[RECORDS FOR THE TASK Boundary: Start]

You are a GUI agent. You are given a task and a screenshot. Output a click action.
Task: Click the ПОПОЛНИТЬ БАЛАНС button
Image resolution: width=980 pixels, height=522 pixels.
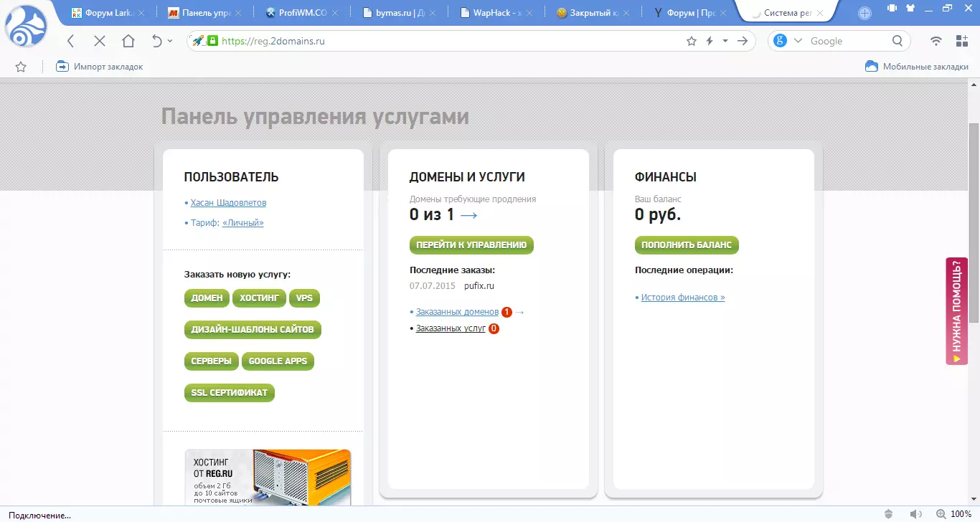[687, 245]
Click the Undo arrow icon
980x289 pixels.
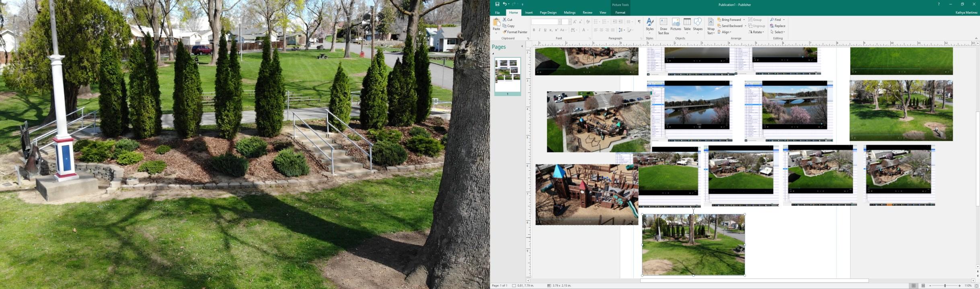(x=504, y=4)
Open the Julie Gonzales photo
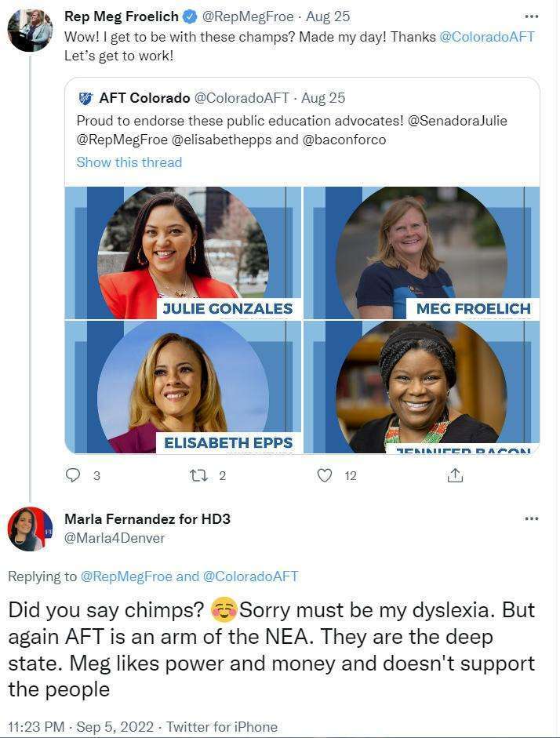This screenshot has width=560, height=738. pos(183,253)
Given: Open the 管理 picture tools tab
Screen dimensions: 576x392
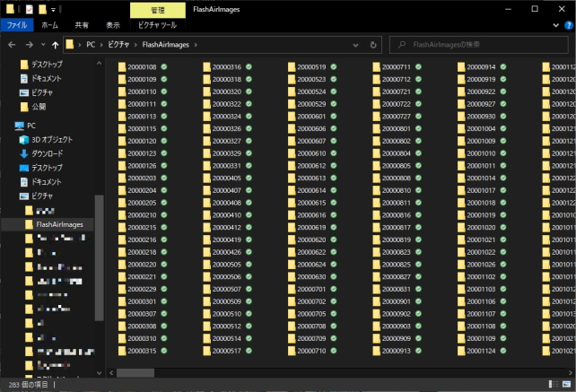Looking at the screenshot, I should click(x=157, y=10).
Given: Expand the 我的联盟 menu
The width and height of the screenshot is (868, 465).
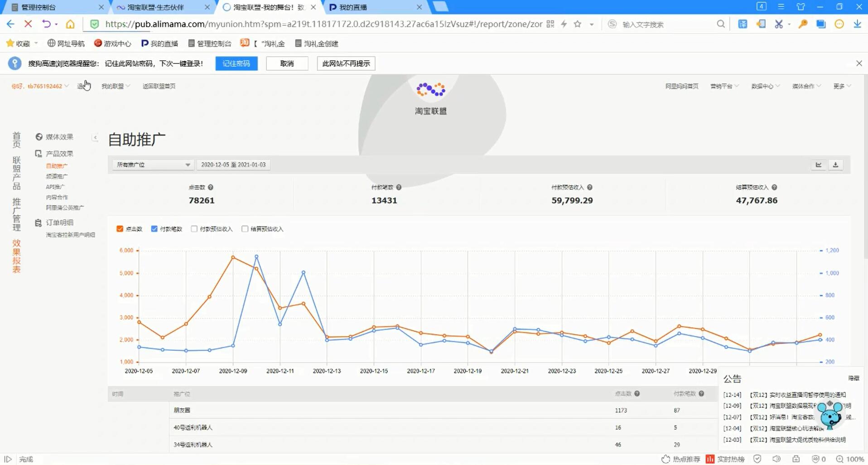Looking at the screenshot, I should (x=115, y=86).
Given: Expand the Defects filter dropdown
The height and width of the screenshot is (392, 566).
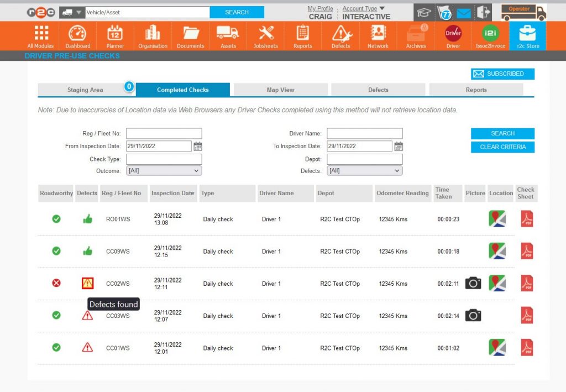Looking at the screenshot, I should (x=364, y=171).
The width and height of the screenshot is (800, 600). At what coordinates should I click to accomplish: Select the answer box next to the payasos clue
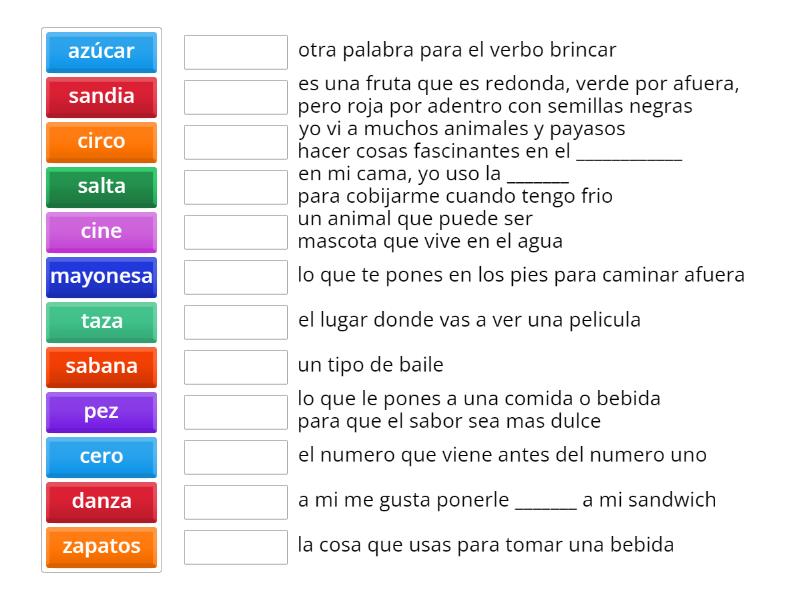234,142
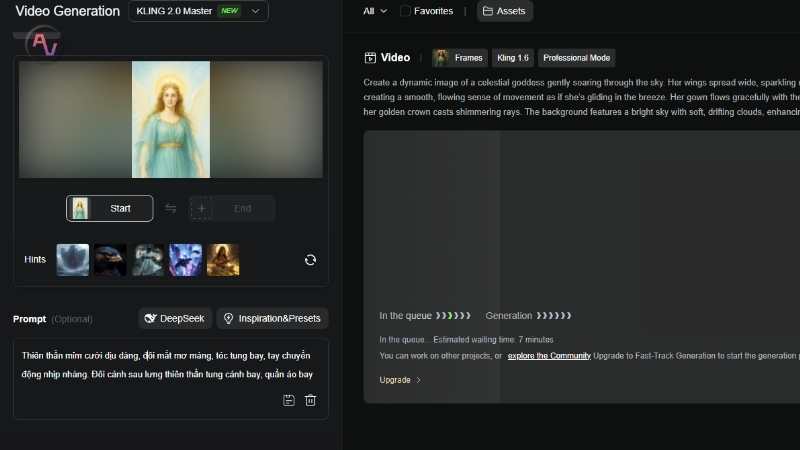The height and width of the screenshot is (450, 800).
Task: Click the refresh hints icon
Action: coord(310,260)
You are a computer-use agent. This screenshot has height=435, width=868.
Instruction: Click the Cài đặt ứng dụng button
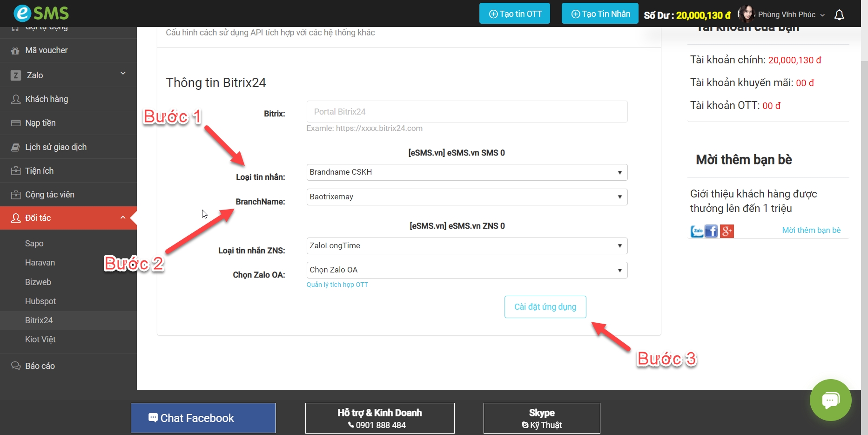[x=545, y=307]
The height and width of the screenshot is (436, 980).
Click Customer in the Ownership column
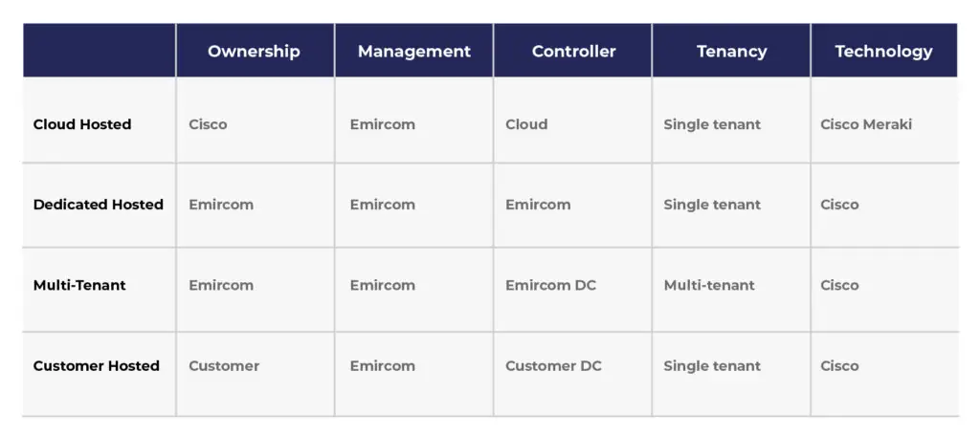pyautogui.click(x=224, y=365)
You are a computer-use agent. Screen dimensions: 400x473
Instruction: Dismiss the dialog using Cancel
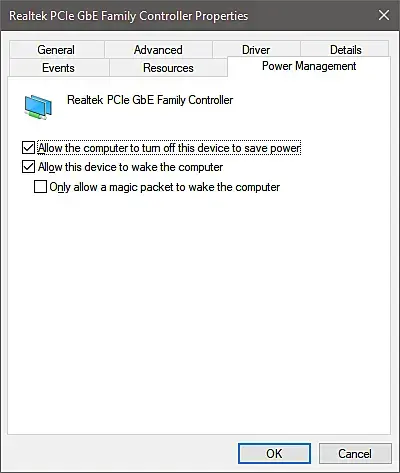click(x=355, y=453)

[RECORDS FOR THE TASK Boundary: End]

PROBLEM => Find the lines above with the word "agent". Copy them out.

RESULT FOR THIS TASK =>
You are a GUI agent. You are given a task and a screenshot. Output a click action.
You are a computer-use agent. This screenshot has height=435, width=868.
You are a computer-use agent. Screen dimensions: 400x473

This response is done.